The presidential roadmap is a comprehensive plan aimed at the reform and restructuring of the power sector to achieve stable electricity supply.
With the inauguration of the Presidential Roadmap on Power Reform, the unbundling of the PHCN proceeded unhindered. A total of 18 companies were carved out – the Transmission Company of Nigeria (one transmission company to serve the entire nation), six generation companies and 11 distribution companies based on contingent geographical areas of coverage.
While the Transmission Company of Nigeria has been handed over to Manitoba Hydropower of Canada to manage for the country for a period of three years in the first instance, four generation companies and 10 distribution companies have been successfully sold to private sector investors.
A total of $2, 525,824,534 has so far been realised as proceeds from the ongoing privatisation process. Out of the amount, $1,256,000,000.00 came from the distribution companies while the generation companies raked in $1, 269,824,534. The Federal Government has equally set aside about N384bn to settle labour liabilities.
After privatisation; what next?
For ardent believers in privatisation, the handover of the power firms to private sector investors signifies a great milestone that would usher in light as had never been seen before. This expectation is logical but can also be exaggerated.
The view of some experts is that Nigerians need to moderate their expectations.
Although Nigeria’s generation capacity will soon increase tremendously as a result of the 10 NIPP plants that are scheduled to be completed and handed over to private sector operators by June 2014, there is the issue of availability of gas. The 10 new power plants are to be fired by gas and there is shortage of gas for the power plants.
Dikkii agrees that the issue of gas needs to be resolved. Otherwise, it has the potential of reducing the much expected higher generation capacity.
The contracts for some hydropower plants including Zungeru and Mambilla have been awarded. These are renewable sources of energy. However, these power plants are not going to be completed in the next three years.
Even when the generation capacity has been raised (as it would be), there is also the problem of transmission. There is the need to invest massively on transmission and the government has not been keen on putting much money in the power sector recently. Poor transmission capacity has the tendency to moderate what power gets to the people.
Another factor that can moderate what happens in the power sector is the capacity of the new operators. Most of the investors are new consortia that were formed to buy into the successor companies. The implication is that they need to learn and some will have problem to get funds to expand their facilities.
Given these scenario, Chairman of Electricity Distribution Roundtable, Mr. Ransome Owan, asked Nigerians not to be expect rapid results immediately.
Owan said, “Everybody that is buying into this business is buying into a business that has not been performing in the past. So you cannot immediately be expecting results.
“And because there was a lack of shadow management for six months, people don’t actually know what they are buying. So, six months to one year will largely be used to understand the business and also to rebalance their plans.
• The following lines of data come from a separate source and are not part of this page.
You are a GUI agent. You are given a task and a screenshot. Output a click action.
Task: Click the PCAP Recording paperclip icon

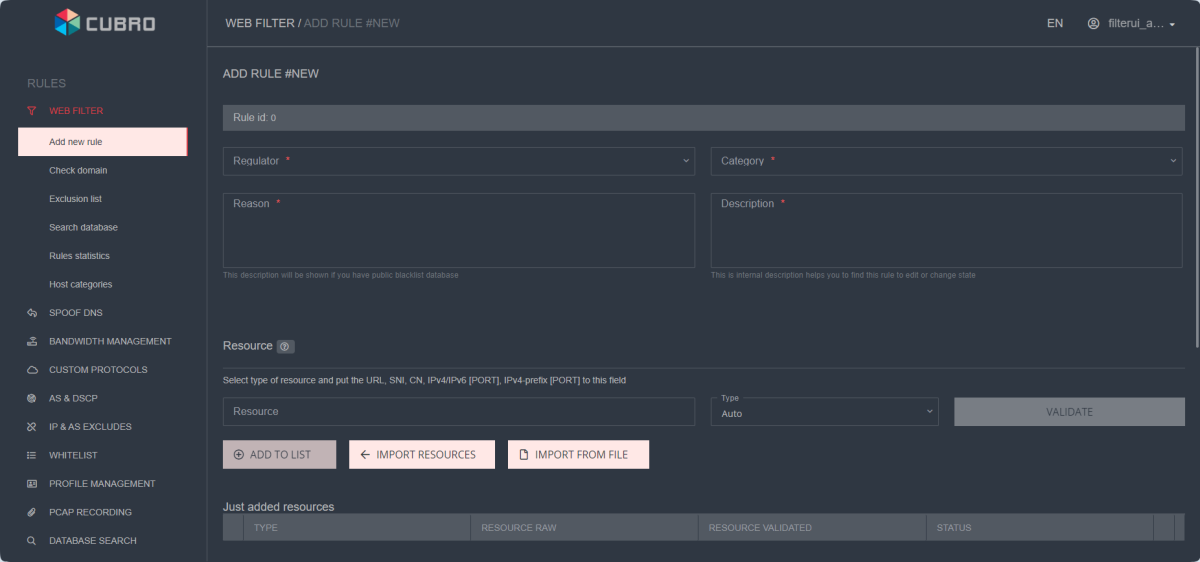pos(32,513)
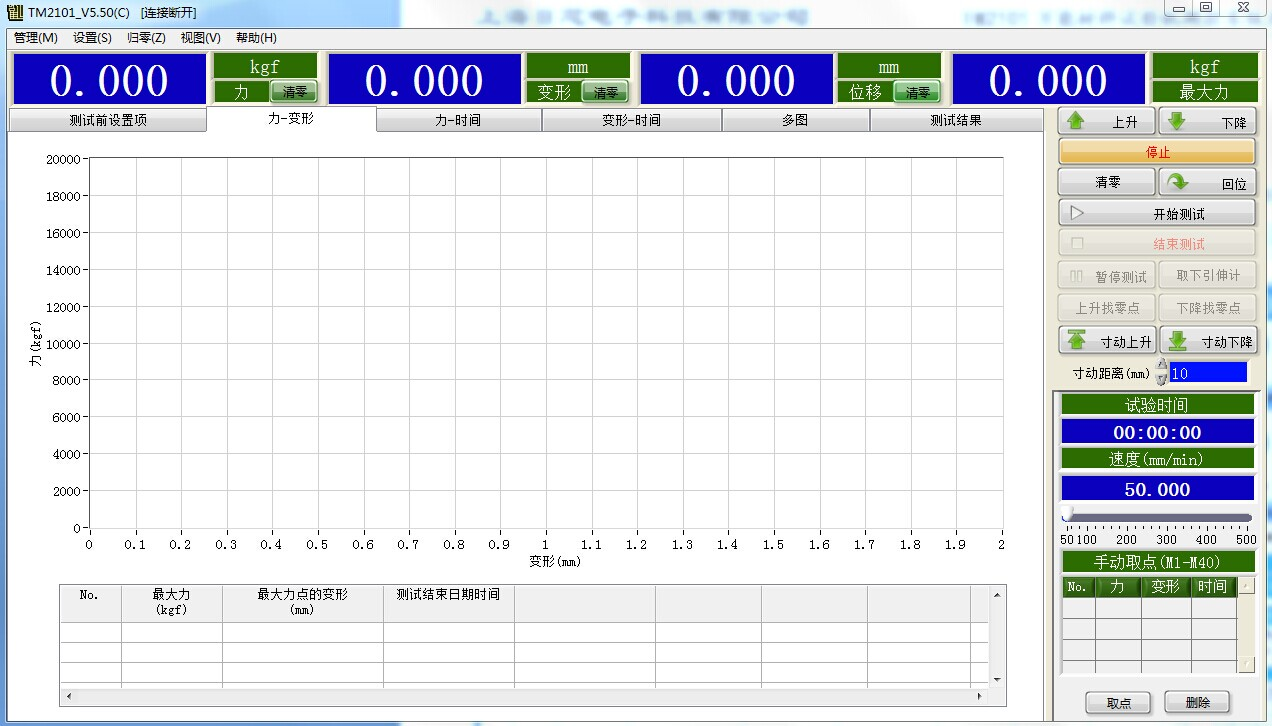Decrease the jog distance with down stepper arrow

(1161, 379)
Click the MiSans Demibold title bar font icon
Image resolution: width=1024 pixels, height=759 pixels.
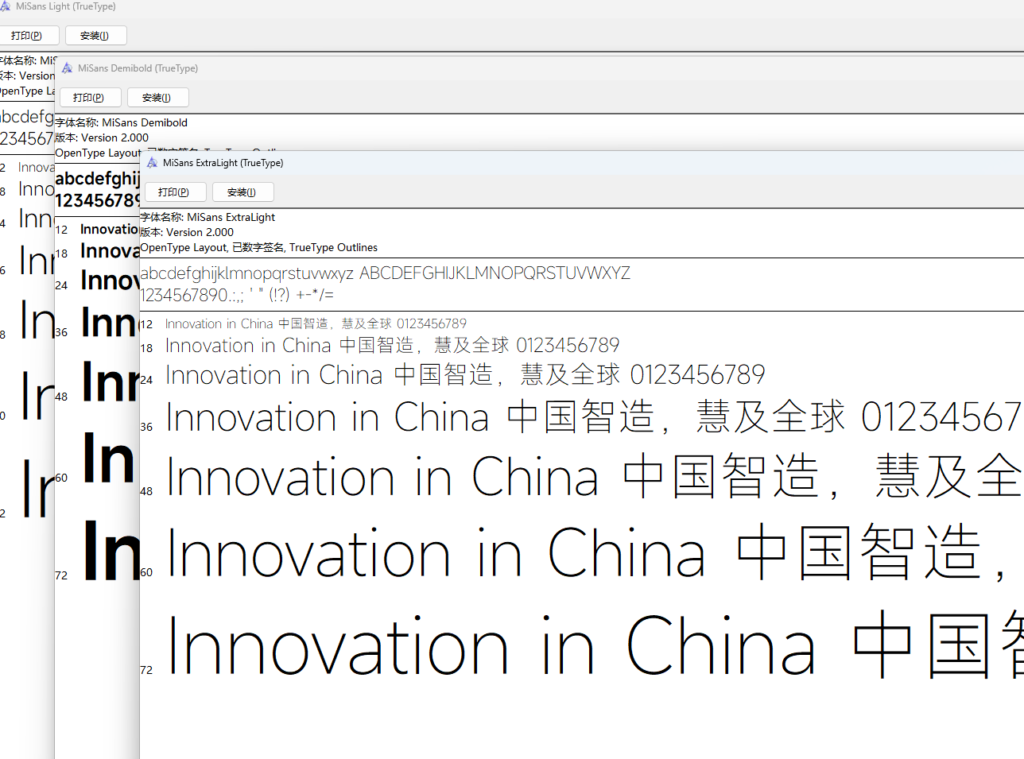68,68
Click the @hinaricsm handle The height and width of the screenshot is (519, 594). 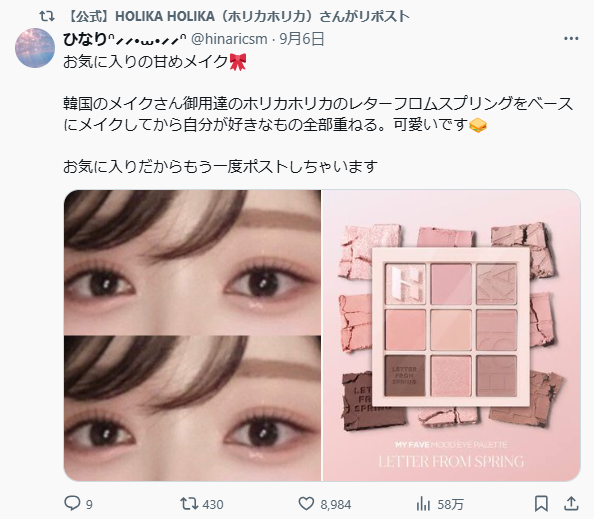point(229,39)
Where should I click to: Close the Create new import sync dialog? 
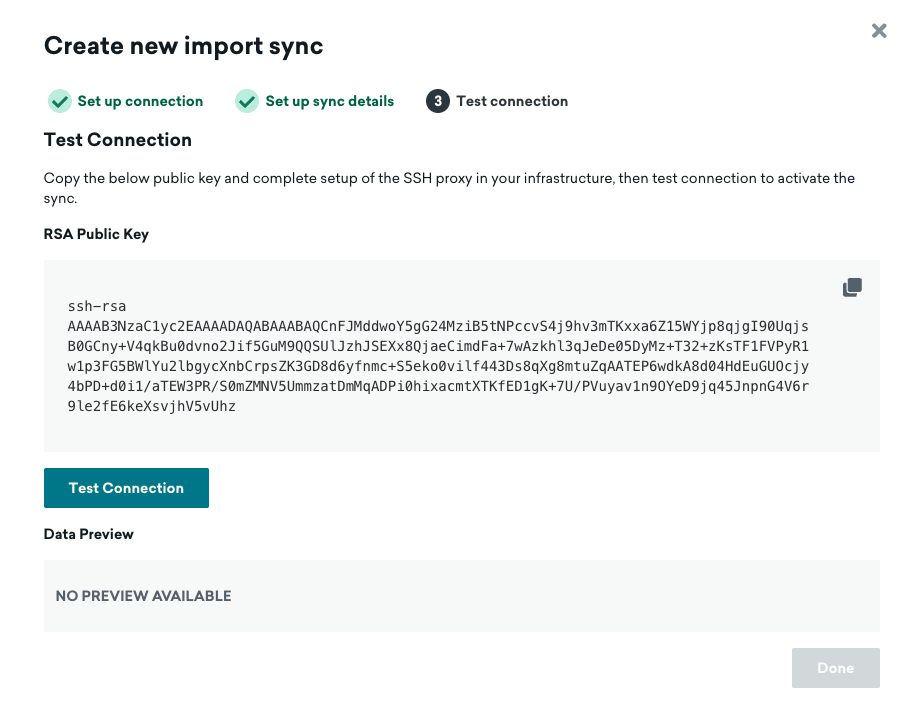click(879, 31)
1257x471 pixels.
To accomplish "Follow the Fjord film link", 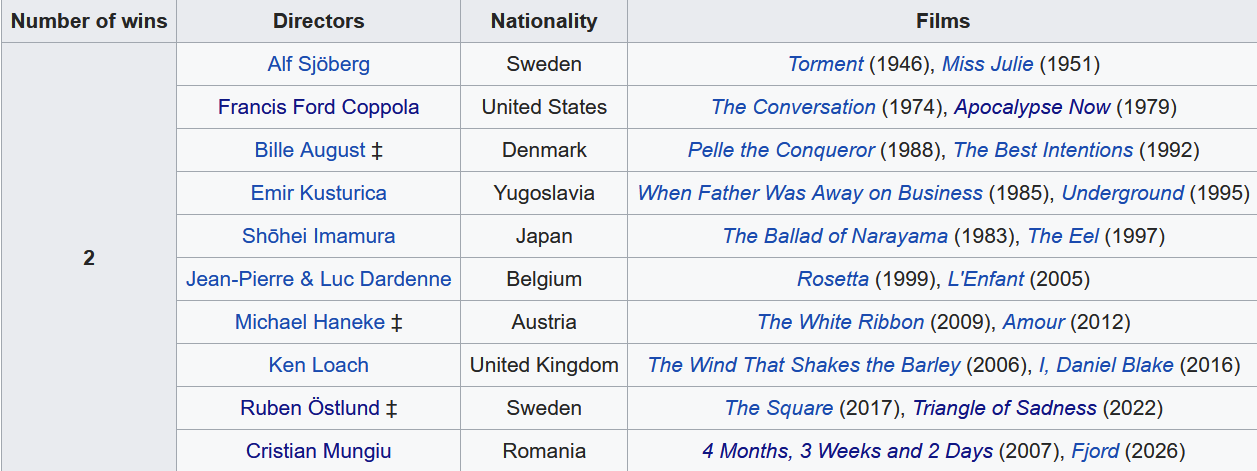I will [x=1095, y=451].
“So the first one year, understand the business and see you can recast your plans. In the midterm, I will say, in the next 24 to 36 months; you will now begin to see marked improvements. By then, what the core investors had implemented will begin to take shape. That is the midpoint of this process.
“Thereafter, according to the contract, everybody is expected to meet the obligations within the next five years. There is a contract signed and it is what they are going to be measured against. In that horizon, we shouldn’t have any issue at that point.”
The nation has put so much money into power sector reform. The dividends have not been coming speedily. But they will surely come, all things being equal.
Information from Punch was used in this report.